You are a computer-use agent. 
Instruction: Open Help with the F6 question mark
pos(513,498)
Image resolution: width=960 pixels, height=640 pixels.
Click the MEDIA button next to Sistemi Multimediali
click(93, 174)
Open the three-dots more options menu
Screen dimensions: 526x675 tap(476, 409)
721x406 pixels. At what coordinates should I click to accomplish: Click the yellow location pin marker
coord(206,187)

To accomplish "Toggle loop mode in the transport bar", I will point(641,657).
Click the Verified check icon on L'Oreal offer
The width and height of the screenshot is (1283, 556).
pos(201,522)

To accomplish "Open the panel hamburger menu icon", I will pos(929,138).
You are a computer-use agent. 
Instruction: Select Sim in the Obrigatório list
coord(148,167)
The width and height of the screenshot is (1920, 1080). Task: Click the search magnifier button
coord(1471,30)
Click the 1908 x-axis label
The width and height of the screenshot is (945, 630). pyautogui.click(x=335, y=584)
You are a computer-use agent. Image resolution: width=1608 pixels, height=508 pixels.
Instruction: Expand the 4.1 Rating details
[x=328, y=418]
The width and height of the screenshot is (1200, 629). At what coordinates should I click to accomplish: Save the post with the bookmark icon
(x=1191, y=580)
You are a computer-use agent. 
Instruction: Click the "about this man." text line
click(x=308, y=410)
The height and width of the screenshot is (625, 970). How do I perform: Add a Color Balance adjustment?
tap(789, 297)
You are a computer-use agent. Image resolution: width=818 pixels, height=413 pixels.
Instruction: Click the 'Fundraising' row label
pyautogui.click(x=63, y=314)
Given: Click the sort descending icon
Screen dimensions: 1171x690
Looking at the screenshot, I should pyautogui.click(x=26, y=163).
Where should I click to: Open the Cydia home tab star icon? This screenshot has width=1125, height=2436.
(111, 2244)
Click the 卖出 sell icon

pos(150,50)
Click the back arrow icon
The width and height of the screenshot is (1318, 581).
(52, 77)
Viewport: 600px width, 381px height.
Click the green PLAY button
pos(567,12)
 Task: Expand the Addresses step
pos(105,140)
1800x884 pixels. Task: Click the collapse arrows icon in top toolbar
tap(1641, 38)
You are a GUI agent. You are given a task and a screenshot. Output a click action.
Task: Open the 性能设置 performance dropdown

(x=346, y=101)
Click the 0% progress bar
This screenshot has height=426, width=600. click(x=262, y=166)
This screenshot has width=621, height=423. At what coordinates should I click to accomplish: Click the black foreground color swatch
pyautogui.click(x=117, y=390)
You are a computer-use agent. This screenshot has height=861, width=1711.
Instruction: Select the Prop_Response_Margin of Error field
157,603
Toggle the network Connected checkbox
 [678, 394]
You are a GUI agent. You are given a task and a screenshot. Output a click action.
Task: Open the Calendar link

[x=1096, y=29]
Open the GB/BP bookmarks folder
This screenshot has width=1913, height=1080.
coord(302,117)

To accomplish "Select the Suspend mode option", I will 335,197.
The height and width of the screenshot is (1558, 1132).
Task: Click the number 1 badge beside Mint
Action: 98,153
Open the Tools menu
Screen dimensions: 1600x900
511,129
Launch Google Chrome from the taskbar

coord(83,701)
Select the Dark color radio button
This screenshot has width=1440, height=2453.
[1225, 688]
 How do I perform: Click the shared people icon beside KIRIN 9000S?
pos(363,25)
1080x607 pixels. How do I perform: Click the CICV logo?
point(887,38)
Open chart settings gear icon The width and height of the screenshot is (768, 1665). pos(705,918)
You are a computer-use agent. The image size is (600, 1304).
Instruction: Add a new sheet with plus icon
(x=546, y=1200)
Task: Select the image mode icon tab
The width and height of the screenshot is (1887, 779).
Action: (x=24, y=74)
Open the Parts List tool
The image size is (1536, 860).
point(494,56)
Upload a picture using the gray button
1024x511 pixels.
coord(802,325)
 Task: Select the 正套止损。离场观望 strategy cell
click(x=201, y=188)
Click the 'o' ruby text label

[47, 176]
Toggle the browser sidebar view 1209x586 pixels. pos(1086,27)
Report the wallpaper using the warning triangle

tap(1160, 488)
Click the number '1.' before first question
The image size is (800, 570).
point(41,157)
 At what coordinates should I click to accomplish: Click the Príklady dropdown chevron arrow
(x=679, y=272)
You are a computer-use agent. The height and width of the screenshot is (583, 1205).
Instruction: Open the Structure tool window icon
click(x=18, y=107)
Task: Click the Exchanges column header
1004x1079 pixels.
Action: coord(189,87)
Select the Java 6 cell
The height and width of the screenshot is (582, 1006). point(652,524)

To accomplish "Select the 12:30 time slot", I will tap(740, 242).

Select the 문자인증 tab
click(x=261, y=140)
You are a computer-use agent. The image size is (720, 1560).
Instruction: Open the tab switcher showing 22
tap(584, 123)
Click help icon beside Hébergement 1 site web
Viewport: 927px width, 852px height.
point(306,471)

________________________________________

— YOUR ASSIGNMENT —
Line by line, retype the whole listing exactly.

— RESPONSE AREA —
You are a computer-use agent. 
Instruction: Open Help with the F6 question mark
pos(513,498)
Image resolution: width=960 pixels, height=640 pixels.
Click the MEDIA button next to Sistemi Multimediali
click(93, 174)
Open the three-dots more options menu
Screen dimensions: 526x675 tap(476, 409)
721x406 pixels. At what coordinates should I click to accomplish: Click the yellow location pin marker
coord(206,187)

To accomplish "Toggle loop mode in the transport bar", I will point(641,657).
Click the Verified check icon on L'Oreal offer
The width and height of the screenshot is (1283, 556).
pos(201,522)

To accomplish "Open the panel hamburger menu icon", I will pos(929,138).
You are a computer-use agent. 
Instruction: Select Sim in the Obrigatório list
coord(148,167)
The width and height of the screenshot is (1920, 1080). Task: Click the search magnifier button
coord(1471,30)
Click the 1908 x-axis label
The width and height of the screenshot is (945, 630). pyautogui.click(x=335, y=584)
You are a computer-use agent. Image resolution: width=1608 pixels, height=508 pixels.
Instruction: Expand the 4.1 Rating details
[x=328, y=418]
The width and height of the screenshot is (1200, 629). At what coordinates should I click to accomplish: Save the post with the bookmark icon
(x=1191, y=580)
You are a computer-use agent. 
Instruction: Click the "about this man." text line
click(x=308, y=410)
The height and width of the screenshot is (625, 970). How do I perform: Add a Color Balance adjustment?
tap(789, 297)
You are a computer-use agent. Image resolution: width=818 pixels, height=413 pixels.
Instruction: Click the 'Fundraising' row label
pyautogui.click(x=63, y=314)
Given: Click the sort descending icon
Screen dimensions: 1171x690
Looking at the screenshot, I should pyautogui.click(x=26, y=163).
Where should I click to: Open the Cydia home tab star icon? This screenshot has width=1125, height=2436.
(111, 2244)
Click the 卖出 sell icon

pos(150,50)
Click the back arrow icon
The width and height of the screenshot is (1318, 581).
(52, 77)
Viewport: 600px width, 381px height.
Click the green PLAY button
pos(567,12)
 Task: Expand the Addresses step
pos(105,140)
1800x884 pixels. Task: Click the collapse arrows icon in top toolbar
tap(1641, 38)
You are a GUI agent. You are given a task and a screenshot. Output a click action.
Task: Open the 性能设置 performance dropdown

(x=346, y=101)
Click the 0% progress bar
This screenshot has height=426, width=600. click(x=262, y=166)
This screenshot has width=621, height=423. At what coordinates should I click to accomplish: Click the black foreground color swatch
pyautogui.click(x=117, y=390)
You are a computer-use agent. This screenshot has height=861, width=1711.
Instruction: Select the Prop_Response_Margin of Error field
157,603
Toggle the network Connected checkbox
 [678, 394]
You are a GUI agent. You are given a task and a screenshot. Output a click action.
Task: Open the Calendar link

[x=1096, y=29]
Open the GB/BP bookmarks folder
This screenshot has width=1913, height=1080.
coord(302,117)

To accomplish "Select the Suspend mode option", I will 335,197.
The height and width of the screenshot is (1558, 1132).
Task: Click the number 1 badge beside Mint
Action: 98,153
Open the Tools menu
Screen dimensions: 1600x900
511,129
Launch Google Chrome from the taskbar

coord(83,701)
Select the Dark color radio button
This screenshot has width=1440, height=2453.
[1225, 688]
 How do I perform: Click the shared people icon beside KIRIN 9000S?
pos(363,25)
1080x607 pixels. How do I perform: Click the CICV logo?
point(887,38)
Open chart settings gear icon The width and height of the screenshot is (768, 1665). pos(705,918)
You are a computer-use agent. The image size is (600, 1304).
Instruction: Add a new sheet with plus icon
(x=546, y=1200)
Task: Select the image mode icon tab
The width and height of the screenshot is (1887, 779).
Action: (x=24, y=74)
Open the Parts List tool
The image size is (1536, 860).
point(494,56)
Upload a picture using the gray button
1024x511 pixels.
coord(802,325)
 Task: Select the 正套止损。离场观望 strategy cell
click(x=201, y=188)
Click the 'o' ruby text label

[47, 176]
Toggle the browser sidebar view 1209x586 pixels. pos(1086,27)
Report the wallpaper using the warning triangle

tap(1160, 488)
Click the number '1.' before first question
The image size is (800, 570).
point(41,157)
 At what coordinates should I click to accomplish: Click the Príklady dropdown chevron arrow
(x=679, y=272)
You are a computer-use agent. The height and width of the screenshot is (583, 1205).
Instruction: Open the Structure tool window icon
click(x=18, y=107)
Task: Click the Exchanges column header
1004x1079 pixels.
Action: coord(189,87)
Select the Java 6 cell
The height and width of the screenshot is (582, 1006). point(652,524)

To accomplish "Select the 12:30 time slot", I will tap(740, 242).

Select the 문자인증 tab
click(x=261, y=140)
You are a computer-use agent. The image size is (720, 1560).
Instruction: Open the tab switcher showing 22
tap(584, 123)
Click help icon beside Hébergement 1 site web
Viewport: 927px width, 852px height.
point(306,471)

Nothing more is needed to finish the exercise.